I’VE PAID PROPERTY TAXES FOR YEARS ON MY VACANT LOT. WHY MUST I NOW PAY AN IMPACT FEE? The impact fee is assessed because the construction of a residence/business has a direct influence on the County’s infrastructure. A vacant lot has no such influence. However, State law (HRS 46-143(d)(5) does allow that property taxes collected over the previous five years can be credited against the impact fee assessment. For example: if an individual lot owner paid $2,500 in property taxes in the previous five years ($500 per year), the impact fee assessment could be reduced by that amount.

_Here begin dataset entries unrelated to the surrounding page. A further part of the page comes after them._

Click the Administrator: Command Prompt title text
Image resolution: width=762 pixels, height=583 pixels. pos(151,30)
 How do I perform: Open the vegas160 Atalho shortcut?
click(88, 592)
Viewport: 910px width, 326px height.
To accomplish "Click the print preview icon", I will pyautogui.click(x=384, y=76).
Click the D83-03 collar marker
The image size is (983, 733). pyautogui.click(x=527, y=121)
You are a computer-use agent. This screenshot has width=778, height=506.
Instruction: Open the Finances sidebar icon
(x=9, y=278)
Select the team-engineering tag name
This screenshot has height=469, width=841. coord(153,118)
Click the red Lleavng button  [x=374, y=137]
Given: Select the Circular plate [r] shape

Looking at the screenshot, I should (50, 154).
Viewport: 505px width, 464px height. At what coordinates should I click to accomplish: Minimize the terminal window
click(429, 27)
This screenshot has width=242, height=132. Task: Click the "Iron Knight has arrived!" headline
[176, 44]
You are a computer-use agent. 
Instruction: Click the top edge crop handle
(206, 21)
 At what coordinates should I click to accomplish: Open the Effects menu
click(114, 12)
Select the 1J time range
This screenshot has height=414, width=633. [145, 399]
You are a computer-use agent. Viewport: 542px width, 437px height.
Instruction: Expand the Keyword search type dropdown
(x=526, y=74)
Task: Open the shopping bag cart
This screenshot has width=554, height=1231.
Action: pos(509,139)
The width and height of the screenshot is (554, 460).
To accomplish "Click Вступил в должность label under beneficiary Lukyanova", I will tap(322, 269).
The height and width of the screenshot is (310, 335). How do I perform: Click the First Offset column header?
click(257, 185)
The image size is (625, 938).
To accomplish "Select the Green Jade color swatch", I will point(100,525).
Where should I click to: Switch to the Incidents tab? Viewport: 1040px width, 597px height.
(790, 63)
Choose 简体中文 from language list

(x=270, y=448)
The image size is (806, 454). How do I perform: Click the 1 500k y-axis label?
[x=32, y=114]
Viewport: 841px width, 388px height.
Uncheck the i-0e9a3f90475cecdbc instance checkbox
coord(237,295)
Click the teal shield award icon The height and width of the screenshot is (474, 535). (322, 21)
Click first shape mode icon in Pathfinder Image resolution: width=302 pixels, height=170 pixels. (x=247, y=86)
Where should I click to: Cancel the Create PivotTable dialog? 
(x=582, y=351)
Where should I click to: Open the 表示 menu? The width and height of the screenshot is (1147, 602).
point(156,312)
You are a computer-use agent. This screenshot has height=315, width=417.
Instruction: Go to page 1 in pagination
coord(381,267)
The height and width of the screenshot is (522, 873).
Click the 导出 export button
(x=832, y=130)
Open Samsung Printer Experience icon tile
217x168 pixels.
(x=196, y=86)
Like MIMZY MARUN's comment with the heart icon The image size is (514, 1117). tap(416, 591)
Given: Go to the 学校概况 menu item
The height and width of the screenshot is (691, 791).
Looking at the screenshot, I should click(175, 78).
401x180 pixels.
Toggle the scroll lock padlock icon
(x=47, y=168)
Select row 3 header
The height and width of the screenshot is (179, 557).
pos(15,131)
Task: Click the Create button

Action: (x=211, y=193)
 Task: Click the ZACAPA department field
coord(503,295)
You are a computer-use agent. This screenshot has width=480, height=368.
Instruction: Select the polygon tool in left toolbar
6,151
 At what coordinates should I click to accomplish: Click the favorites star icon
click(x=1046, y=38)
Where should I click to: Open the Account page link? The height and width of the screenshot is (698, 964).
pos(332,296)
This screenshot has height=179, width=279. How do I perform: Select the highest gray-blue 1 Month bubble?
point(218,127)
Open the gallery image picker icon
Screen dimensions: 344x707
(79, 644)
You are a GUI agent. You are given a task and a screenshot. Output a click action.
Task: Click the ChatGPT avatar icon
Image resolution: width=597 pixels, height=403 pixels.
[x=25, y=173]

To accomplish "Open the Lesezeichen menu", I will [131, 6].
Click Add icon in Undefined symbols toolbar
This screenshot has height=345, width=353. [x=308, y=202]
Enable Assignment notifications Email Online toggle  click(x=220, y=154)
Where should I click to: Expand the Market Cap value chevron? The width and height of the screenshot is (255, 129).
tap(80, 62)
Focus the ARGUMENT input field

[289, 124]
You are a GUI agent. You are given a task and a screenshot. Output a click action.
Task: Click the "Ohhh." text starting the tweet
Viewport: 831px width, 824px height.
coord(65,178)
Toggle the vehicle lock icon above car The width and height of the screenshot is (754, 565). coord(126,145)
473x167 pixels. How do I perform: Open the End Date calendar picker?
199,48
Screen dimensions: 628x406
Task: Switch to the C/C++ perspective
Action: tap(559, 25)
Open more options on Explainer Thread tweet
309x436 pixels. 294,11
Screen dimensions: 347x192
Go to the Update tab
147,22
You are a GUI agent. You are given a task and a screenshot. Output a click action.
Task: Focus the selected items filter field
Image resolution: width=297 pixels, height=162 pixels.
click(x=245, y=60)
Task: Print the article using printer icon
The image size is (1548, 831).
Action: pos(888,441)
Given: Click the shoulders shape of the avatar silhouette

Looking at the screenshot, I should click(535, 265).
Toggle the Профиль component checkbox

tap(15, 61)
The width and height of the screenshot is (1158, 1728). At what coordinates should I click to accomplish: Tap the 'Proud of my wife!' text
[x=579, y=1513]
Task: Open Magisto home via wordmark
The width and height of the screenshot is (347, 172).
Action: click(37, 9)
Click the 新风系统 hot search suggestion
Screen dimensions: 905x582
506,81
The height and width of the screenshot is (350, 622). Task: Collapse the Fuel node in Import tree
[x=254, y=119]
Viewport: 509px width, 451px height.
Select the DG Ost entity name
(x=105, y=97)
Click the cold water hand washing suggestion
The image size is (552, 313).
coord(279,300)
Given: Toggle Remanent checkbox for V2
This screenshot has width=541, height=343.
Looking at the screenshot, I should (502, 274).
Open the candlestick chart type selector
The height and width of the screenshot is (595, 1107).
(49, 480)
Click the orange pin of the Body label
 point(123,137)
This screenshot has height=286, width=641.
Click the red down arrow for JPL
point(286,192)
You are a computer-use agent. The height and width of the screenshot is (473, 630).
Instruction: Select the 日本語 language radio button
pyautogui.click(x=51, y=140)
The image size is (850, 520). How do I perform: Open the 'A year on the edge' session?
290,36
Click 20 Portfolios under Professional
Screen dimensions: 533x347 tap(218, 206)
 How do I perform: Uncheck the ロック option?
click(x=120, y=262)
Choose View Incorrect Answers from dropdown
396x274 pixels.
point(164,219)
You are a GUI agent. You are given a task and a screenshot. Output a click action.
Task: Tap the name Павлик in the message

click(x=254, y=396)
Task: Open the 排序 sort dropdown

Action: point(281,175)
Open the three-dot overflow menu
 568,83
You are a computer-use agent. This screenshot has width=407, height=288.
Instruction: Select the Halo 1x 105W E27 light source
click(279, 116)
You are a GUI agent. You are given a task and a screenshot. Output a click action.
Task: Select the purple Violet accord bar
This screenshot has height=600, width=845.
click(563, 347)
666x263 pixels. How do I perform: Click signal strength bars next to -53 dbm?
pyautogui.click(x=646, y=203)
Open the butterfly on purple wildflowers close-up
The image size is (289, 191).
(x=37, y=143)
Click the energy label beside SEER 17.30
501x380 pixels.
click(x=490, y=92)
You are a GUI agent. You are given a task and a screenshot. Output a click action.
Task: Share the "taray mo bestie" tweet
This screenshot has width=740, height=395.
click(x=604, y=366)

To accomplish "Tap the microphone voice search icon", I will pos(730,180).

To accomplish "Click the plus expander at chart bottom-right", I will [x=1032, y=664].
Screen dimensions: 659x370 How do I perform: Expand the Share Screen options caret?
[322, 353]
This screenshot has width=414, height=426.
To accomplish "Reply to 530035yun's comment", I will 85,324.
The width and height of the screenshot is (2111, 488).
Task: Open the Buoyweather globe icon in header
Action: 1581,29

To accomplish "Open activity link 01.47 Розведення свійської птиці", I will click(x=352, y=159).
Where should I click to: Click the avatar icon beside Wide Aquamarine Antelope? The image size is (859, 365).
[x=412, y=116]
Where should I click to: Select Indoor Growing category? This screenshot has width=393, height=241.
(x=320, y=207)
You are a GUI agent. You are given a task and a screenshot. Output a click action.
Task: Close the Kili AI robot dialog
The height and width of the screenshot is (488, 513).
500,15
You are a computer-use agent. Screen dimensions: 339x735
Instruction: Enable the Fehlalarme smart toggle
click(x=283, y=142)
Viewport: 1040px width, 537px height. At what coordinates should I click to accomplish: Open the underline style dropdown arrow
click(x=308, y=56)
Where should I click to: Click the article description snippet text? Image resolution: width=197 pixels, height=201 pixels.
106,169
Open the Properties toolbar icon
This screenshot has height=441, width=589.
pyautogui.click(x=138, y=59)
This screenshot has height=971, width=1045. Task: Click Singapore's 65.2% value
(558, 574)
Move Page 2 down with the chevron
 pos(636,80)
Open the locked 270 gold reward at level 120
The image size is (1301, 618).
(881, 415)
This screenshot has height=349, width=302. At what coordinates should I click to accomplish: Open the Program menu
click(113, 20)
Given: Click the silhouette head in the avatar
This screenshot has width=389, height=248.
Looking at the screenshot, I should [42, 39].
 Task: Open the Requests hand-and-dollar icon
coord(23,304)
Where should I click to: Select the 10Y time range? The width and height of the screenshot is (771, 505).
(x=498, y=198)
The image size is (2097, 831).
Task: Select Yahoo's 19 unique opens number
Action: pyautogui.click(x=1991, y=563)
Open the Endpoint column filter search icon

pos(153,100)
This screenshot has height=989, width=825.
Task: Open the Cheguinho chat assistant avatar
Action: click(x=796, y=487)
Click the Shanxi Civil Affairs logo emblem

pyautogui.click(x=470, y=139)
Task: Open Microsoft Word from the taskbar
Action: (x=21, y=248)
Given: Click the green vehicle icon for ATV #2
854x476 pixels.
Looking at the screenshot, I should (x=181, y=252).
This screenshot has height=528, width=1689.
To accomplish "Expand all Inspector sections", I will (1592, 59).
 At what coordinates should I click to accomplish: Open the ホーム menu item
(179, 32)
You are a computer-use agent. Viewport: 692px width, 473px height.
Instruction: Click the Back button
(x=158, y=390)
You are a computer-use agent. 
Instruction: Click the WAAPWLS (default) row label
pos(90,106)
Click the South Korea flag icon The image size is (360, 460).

WHAT ABOUT PAYING FOR ROADS OR OTHER FACILITIES IN PRIVATE SUBDIVISIONS? No. Impact fees can only be assessed if the facility is listed on the Capital Improvement Project (CIP) list. No project – no fee!! The County does not approve private roads or other private facilities for funding. These projects cannot appear on the CIP.
IF ADOPTED, DOES BILL 304 MEAN I HAVE TO PAY AN IMPACT FEE IF I WANT TO ADD A LANAI? No. Impact fees are assessed only when new construction to an existing home results in an additional dwelling unit, i.e. bedroom and cooking facility. The addition of a garage, dining area, lanai, dog house, etc. does not trigger impact fees.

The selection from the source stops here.